- Seçilen bölüm -
____________

Seyyid Hasan Nasrallah, Yemen’e Yapılan Hain Saldırıyla İlgili Çok Önemli Açıklamalarda Bulundu.

  • 27 Mart 2015
  • 1.382 kez görüntülendi.
Seyyid Hasan Nasrallah, Yemen’e Yapılan Hain Saldırıyla İlgili Çok Önemli Açıklamalarda Bulundu.

Yemen’e Suudi Arabistan tarafından yapılan saldırıyı değerlendiren Seyyid Hasan Nasrallah, on ülkenin koalisyon oluşturarak Yemen’e saldırılmasının vicdanlarda sorgulanması gerektiğini belirtti.

“Ne oldu ki Kararlılık Operasyonu düzenlendi Suud tarafından? Ne kadar cesurca bir adım bu. Peki 1948’den beri büyük saldırı ve felaketlere maruz kalan Filistin için neden kararlılık fırtınası esmedi? Biz kokusunu bile almadık. Filistin halkı yıllardır feryat ediyor bize yardım edin diye ama kimse yardım etmedi. Lübnan halkı da yardım istedi sizden ama sizden ümit kesilince artık yardım istemedi. Filistinliler hala sizden yardım bekliyor. Binlerce ev yıkıldı Filistin’de, binlerce çocuk öldürüldü. İstediğiniz dilden konuşayım, Filistin Sünni’ydi ve sizden yardım istedi, ama siz yardım etmediniz. Bu kararlılık nerden geldi anlamıyorum. Hem şoke olunacak hem de acınacak bir durum bu. Daha önemlisi bölgedeki savaş ve katliamlar hiçbir şekilde kararlılık operasyonu gerektirmedi ama öyle bir şey oldu ki Suud’un kararlılığını gerektirdi.

Ne oldu peki? Amaç Yemen halkını kurtarmak idiyse, Filistin halkına neden yardım etmediniz de Amerika ve İsrail’e sattınız. Size göre meşru hükümeti kurtarmaksa, daha önemli olan Filistin halkına neden yardım etmediniz? Yemendeki durum hem Körfez hem de Suud’un güvenliğini tehlikeye atıyor dediniz ama Yemen’de herhangi bir siyasi oluşum ortaya çıkmış değil. Dünyanın en büyük ordusuna sahip olan İsrail yanı başınızda ve içişlerinize müdahale ederken neden susuyorsunuz? Düşmanın İsrail olmadığını, tehdit olmadığını anlıyoruz bunlardan.

____________

- Sağlanan veriler -
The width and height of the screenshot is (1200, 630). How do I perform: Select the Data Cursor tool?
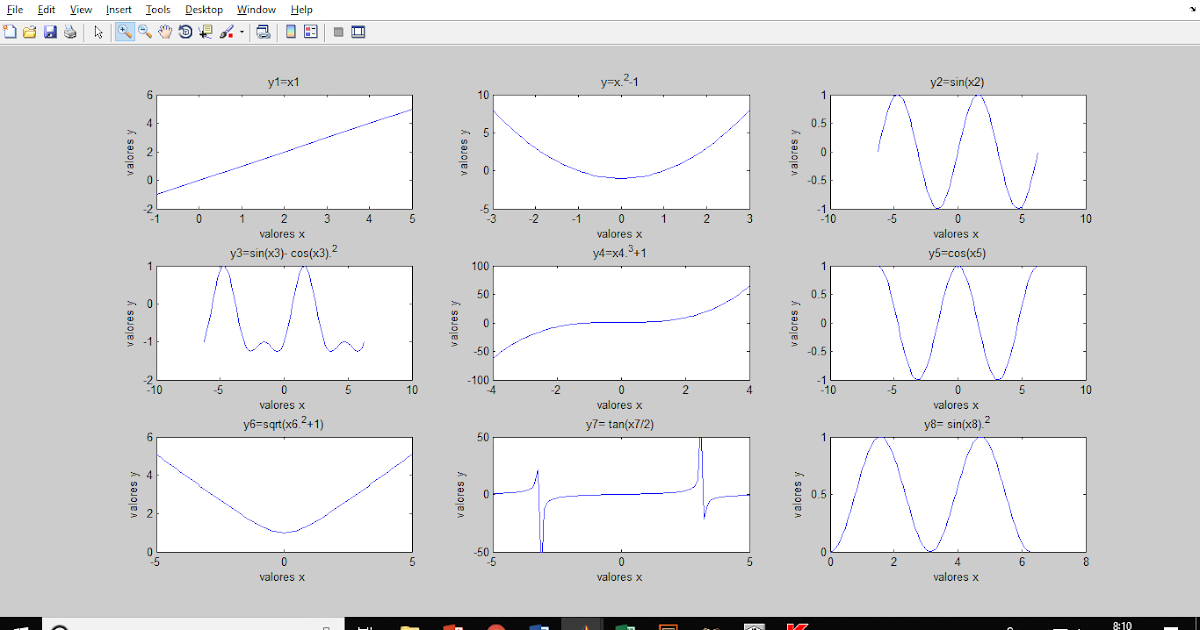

____________

- İstenenler -
- 1) Lütfen seçilen bölümü iki cümleyle özetleyin.
- 2) Seçilen bölümde "Ne oldu peki?" ile başlayıp aşağıya doğru "olmadığını anlıyoruz bunlardan." ifadesine kadar uzanan kısmın tamamını harfi harfine kopyalayın.

- Sırayla yanıtlar -
- 1) Seyyid Hasan Nasrallah, Suudi Arabistan'ın on ülkeyle koalisyon oluşturarak Yemen'e saldırmasının vicdanlarda sorgulanması gerektiğini belirtti. Suud'un Kararlılık Operasyonu'nu eleştirerek 1948'den beri saldırılara maruz kalan ve yıllardır yardım isteyen Filistin halkına neden yardım edilmediğini sordu ve yanı başlarındaki İsrail içişlerine müdahale ederken neden susulduğunu sorguladı.

- 2)
Ne oldu peki? Amaç Yemen halkını kurtarmak idiyse, Filistin halkına neden yardım etmediniz de Amerika ve İsrail’e sattınız. Size göre meşru hükümeti kurtarmaksa, daha önemli olan Filistin halkına neden yardım etmediniz? Yemendeki durum hem Körfez hem de Suud’un güvenliğini tehlikeye atıyor dediniz ama Yemen’de herhangi bir siyasi oluşum ortaya çıkmış değil. Dünyanın en büyük ordusuna sahip olan İsrail yanı başınızda ve içişlerinize müdahale ederken neden susuyorsunuz? Düşmanın İsrail olmadığını, tehdit olmadığını anlıyoruz bunlardan.